### Problem to solve
Swap "chevron arrow" for "dropdown caret" throughout the lines below, keeping everything else unchanged and omitting the pictures.
* Begin Dataset entries *
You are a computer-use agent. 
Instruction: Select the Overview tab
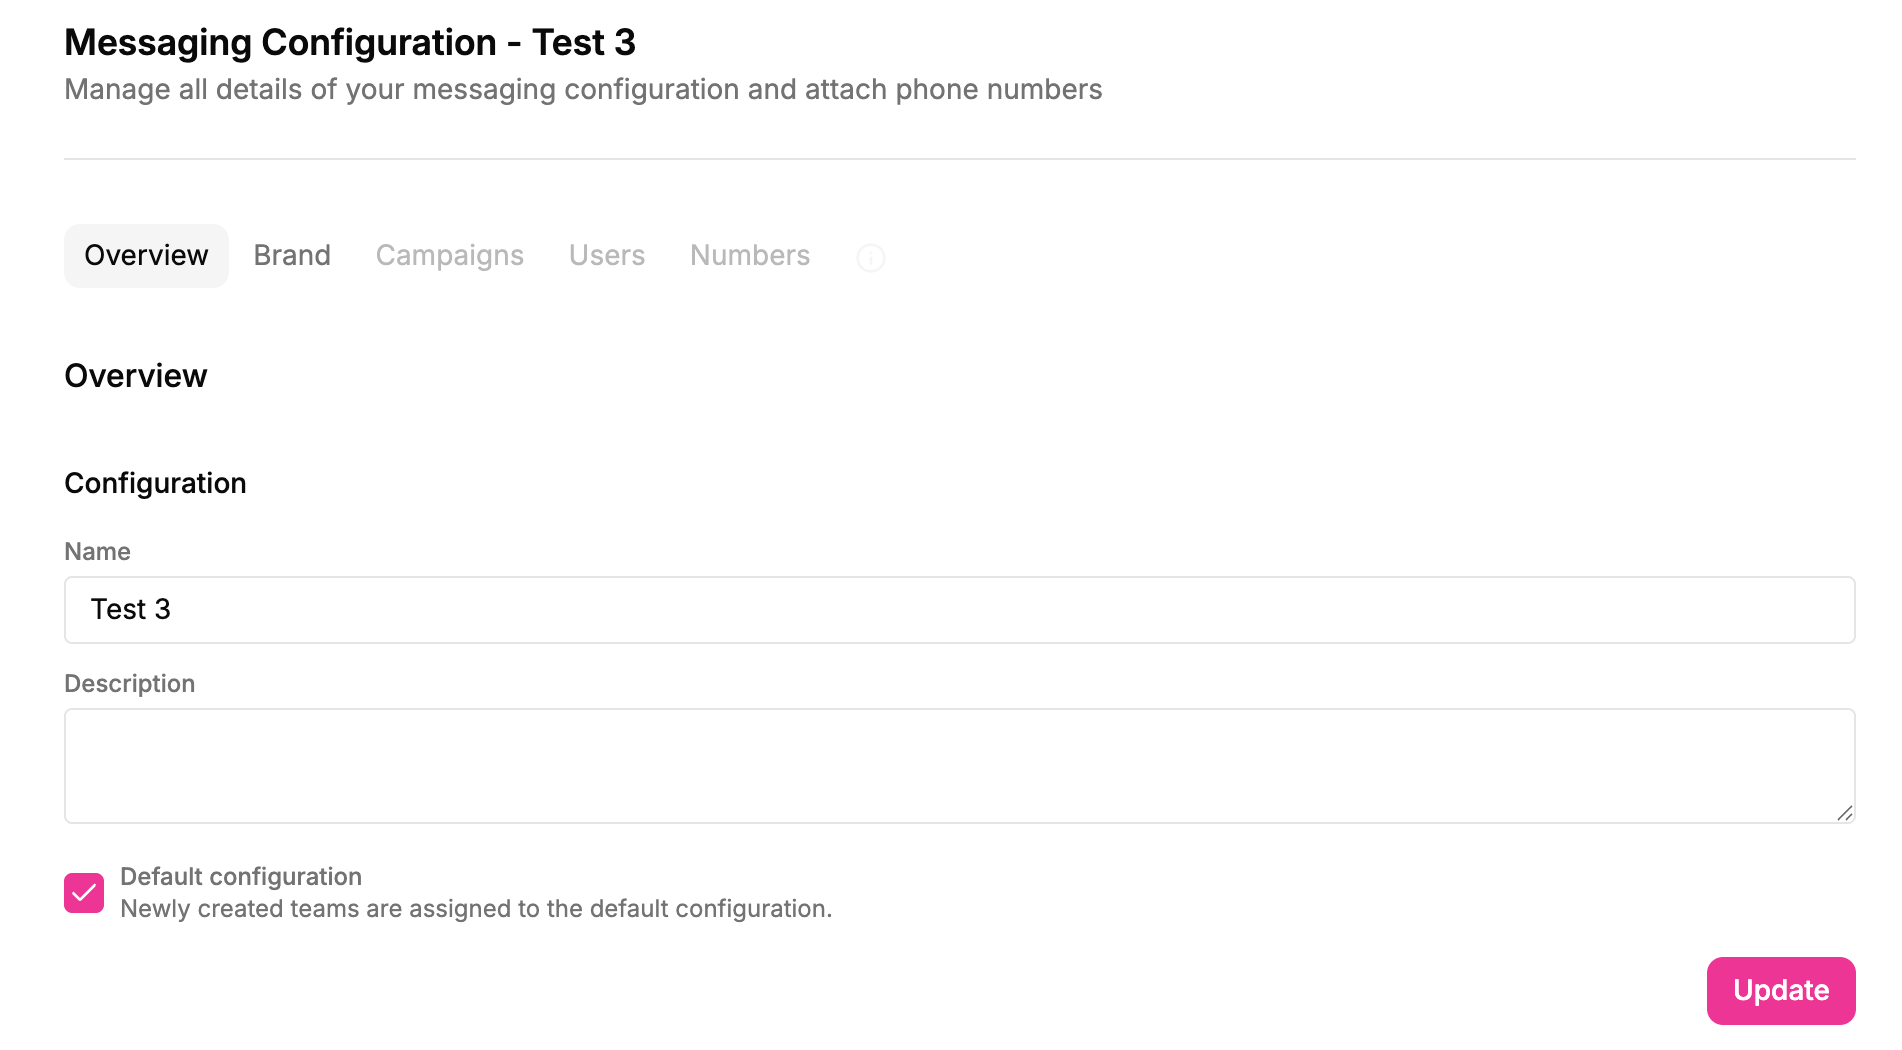click(x=146, y=256)
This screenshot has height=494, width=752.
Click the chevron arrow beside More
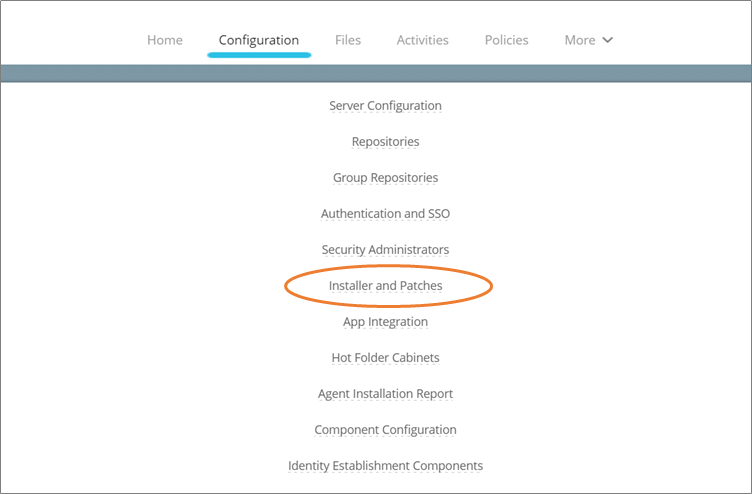click(607, 41)
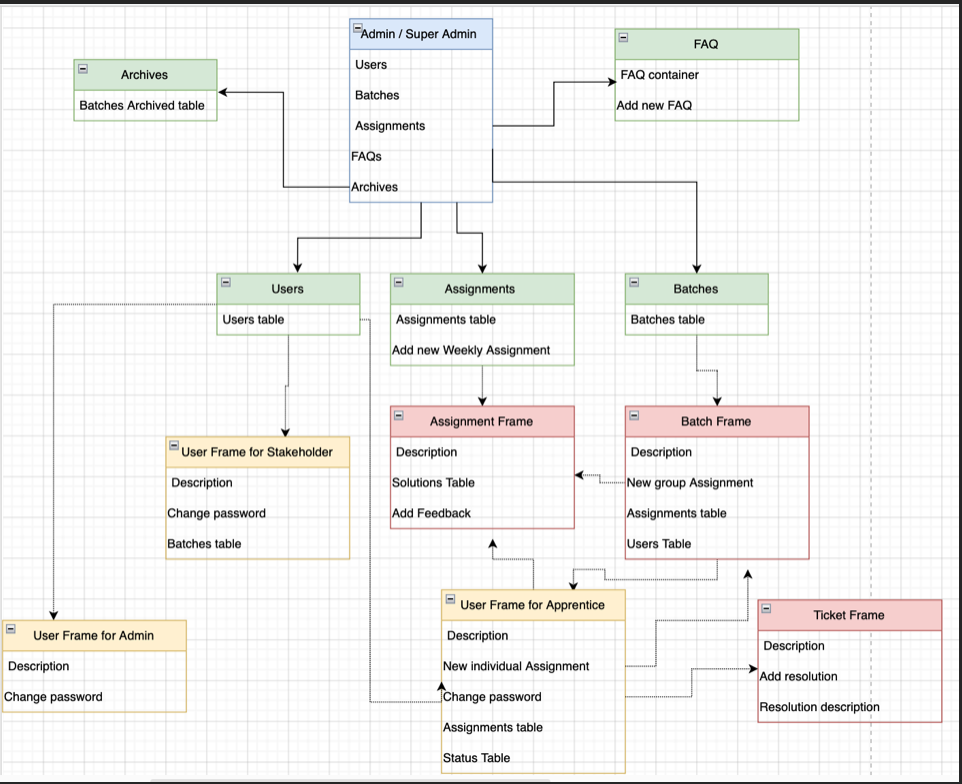The height and width of the screenshot is (784, 962).
Task: Select the 'Add new FAQ' row
Action: tap(655, 105)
* End Dataset entries *
### Answer to this problem
You are a computer-use agent. 
Instruction: Select the Overview tab
click(x=146, y=256)
This screenshot has height=494, width=752.
Click the dropdown caret beside More
click(607, 41)
The height and width of the screenshot is (784, 962).
Task: Select the 'Add new FAQ' row
Action: tap(655, 105)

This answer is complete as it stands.